PROVIDED RECORDS:
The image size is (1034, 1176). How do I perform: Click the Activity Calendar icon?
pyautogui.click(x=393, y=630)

...

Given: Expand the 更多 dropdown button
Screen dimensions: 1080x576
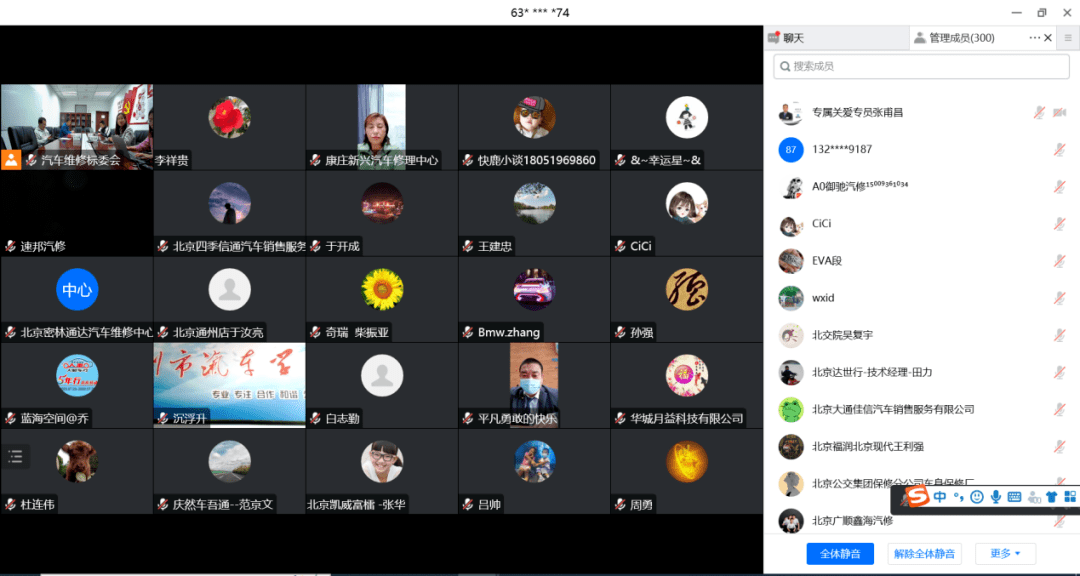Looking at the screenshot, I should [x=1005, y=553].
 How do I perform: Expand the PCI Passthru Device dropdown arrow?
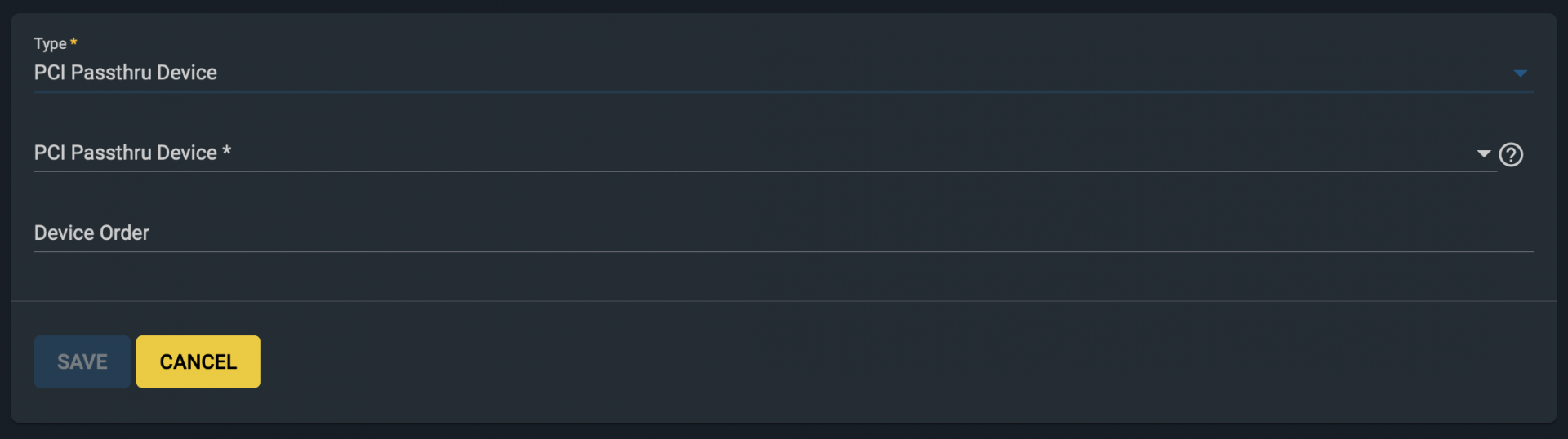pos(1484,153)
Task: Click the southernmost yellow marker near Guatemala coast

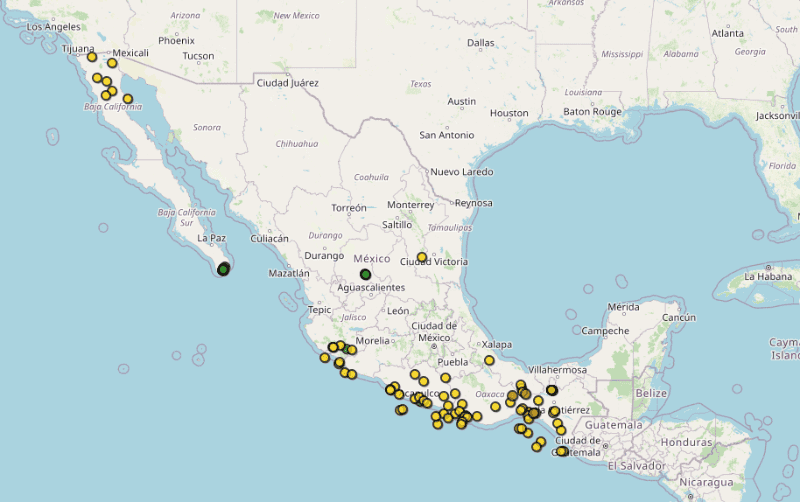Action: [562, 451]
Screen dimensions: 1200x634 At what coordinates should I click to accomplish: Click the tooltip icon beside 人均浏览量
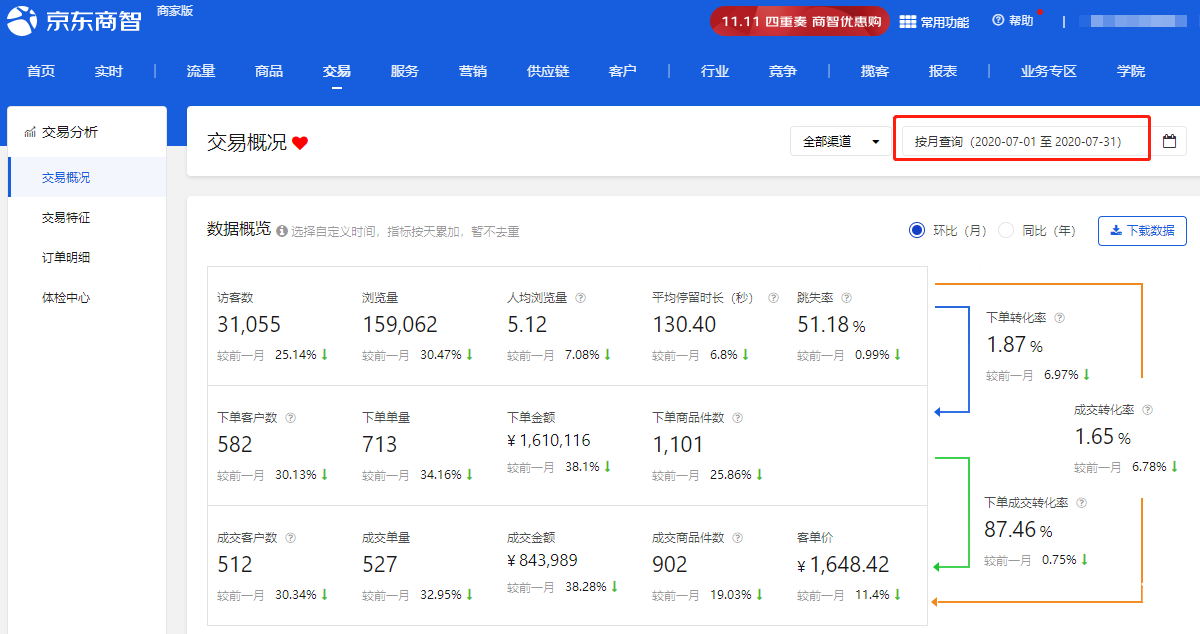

TASK: Exact copy, pictures excluded: from the line with "Given: Expand the 更多 dropdown button" up to and including the line with "Screen dimensions: 1200x634" in the data above.

RESULT OF THE TASK:
Given: Expand the 更多 dropdown button
Screen dimensions: 1080x576
Looking at the screenshot, I should [x=1005, y=553].
 How do I perform: Expand the PCI Passthru Device dropdown arrow?
pos(1484,153)
Task: Click the southernmost yellow marker near Guatemala coast

Action: [562, 451]
Screen dimensions: 1200x634 At what coordinates should I click to accomplish: Click the tooltip icon beside 人均浏览量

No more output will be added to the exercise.